Once the line containing "Where should I" is found in the records below, return it and each following line exactly, up to and including the line containing "How do I perform: Click", and nothing else.
--- Entries provided Enclosed Below ---
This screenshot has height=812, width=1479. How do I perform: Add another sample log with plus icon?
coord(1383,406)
--- End of Enclosed Entries provided ---
--- Entries provided Enclosed Below ---
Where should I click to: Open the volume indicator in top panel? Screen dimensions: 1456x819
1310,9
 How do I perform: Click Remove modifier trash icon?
--- End of Enclosed Entries provided ---
◆ Answer section
Where should I click to: Open the volume indicator in top panel? Screen dimensions: 1456x819
1310,9
 How do I perform: Click Remove modifier trash icon?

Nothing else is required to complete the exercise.